# DIY Mill Advice Sought



## Manfred (Oct 26, 2022)

As some of you may know, I'm (trying) to build my own lathe. Size is approximately  the same as the LMS 6500 or the M1111 (roughly an SX2.7)

I have the motors and most of the electronics as well as the LMS column and the M1111 table. will send photos and specs as a follow-up.

What I am struggling with is how (and where) to but the base together. Initially I thought I'd use the LMS base but decided against that because I would like some extra travel for the table that is a little larger than the LMS one. The thought now is to use a 10" x 22" steel plate about 1/2 to 1" thick and have that sandblasted or similar. Weld or bolt two 10mm x 1" x 20" steel bars onto that and have those precision machined to accommodate the linear rails that I plan on using. Attached is a working wooden model of the concept.

I'll send more pictures once I figure out how to reduce the size.

Any suggestions and or warnings on this approach welcome.

Would also appreciate suggestions as to which machine shop in the Peel, Halton or Hamilton area would be a potential manufacturer as I don't have a mill or a welder.


----------



## Manfred (Oct 26, 2022)

Sorry, that should have been "mill" instead of "lathe". I have a functional EMCO Compact 5.


----------



## Degen (Oct 26, 2022)

Drop me a PM.


----------



## Darren (Oct 26, 2022)

I started out building a small mill based on an Emco Maximat Compact (MQ3100) mill head and column.  I haven't quite finished it yet, due to stuff being stuck at the border. I bought a nice BP clone shortly after I started.

I could have bought 2 BP style mills for what I spent on parts and pieces. I now have more projects because of it. I will be posting some pics in a week or two when I finally assemble it.

I bought a RF40 mill missing the head, but there isn't a clean way of mounting the Emco column to the RF40 base. I'll probably find a head to put on it and sell it eventually. I also bought a CNC X-Y table with linear rails and ballscrews that I won't be using.  Its been an adventure..


----------

### GIVEN MATERIAL
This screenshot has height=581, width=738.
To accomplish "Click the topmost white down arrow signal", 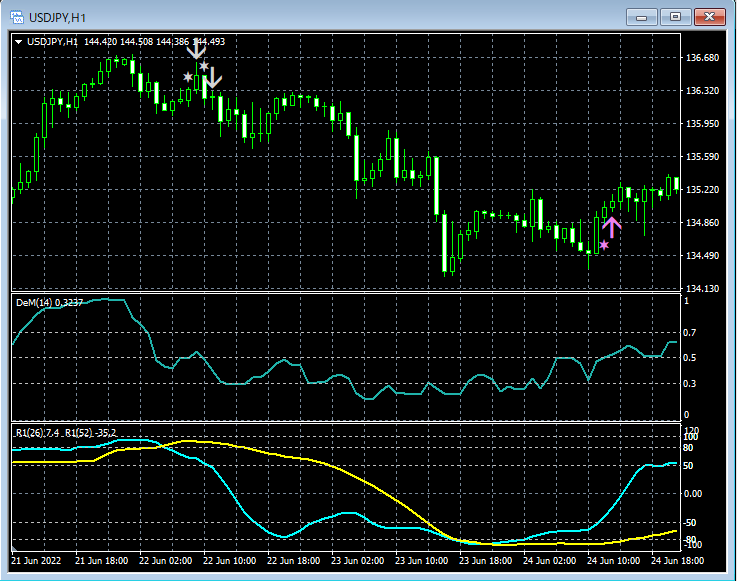I will click(x=197, y=47).
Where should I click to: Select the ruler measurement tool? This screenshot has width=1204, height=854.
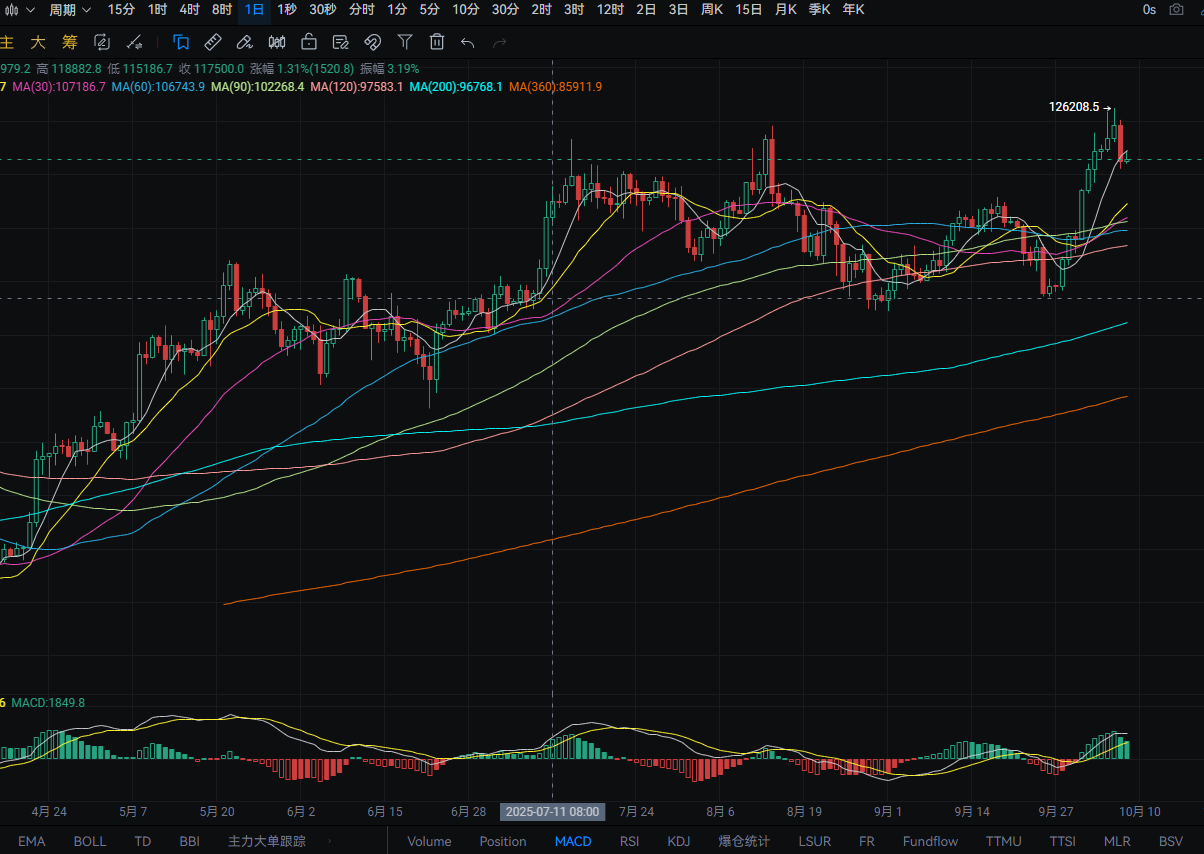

### TASKS TO COMPLETE
a – Translate this sentence from the DIY mill thread into Spanish: "I could have bought 2 BP style mills for what I spent on parts and pieces."
b – Please reproduce the DIY mill thread word for word from "# DIY Mill Advice" to "of the concept.".
c – In the DIY mill thread, what lathe does Manfred say he already has?

### ANSWERS PER TASK
a – Podría haber comprado 2 fresadoras estilo BP con lo que gasté en piezas y partes.

b –
# DIY Mill Advice Sought



## Manfred (Oct 26, 2022)

As some of you may know, I'm (trying) to build my own lathe. Size is approximately  the same as the LMS 6500 or the M1111 (roughly an SX2.7)

I have the motors and most of the electronics as well as the LMS column and the M1111 table. will send photos and specs as a follow-up.

What I am struggling with is how (and where) to but the base together. Initially I thought I'd use the LMS base but decided against that because I would like some extra travel for the table that is a little larger than the LMS one. The thought now is to use a 10" x 22" steel plate about 1/2 to 1" thick and have that sandblasted or similar. Weld or bolt two 10mm x 1" x 20" steel bars onto that and have those precision machined to accommodate the linear rails that I plan on using. Attached is a working wooden model of the concept.

c – A functional EMCO Compact 5.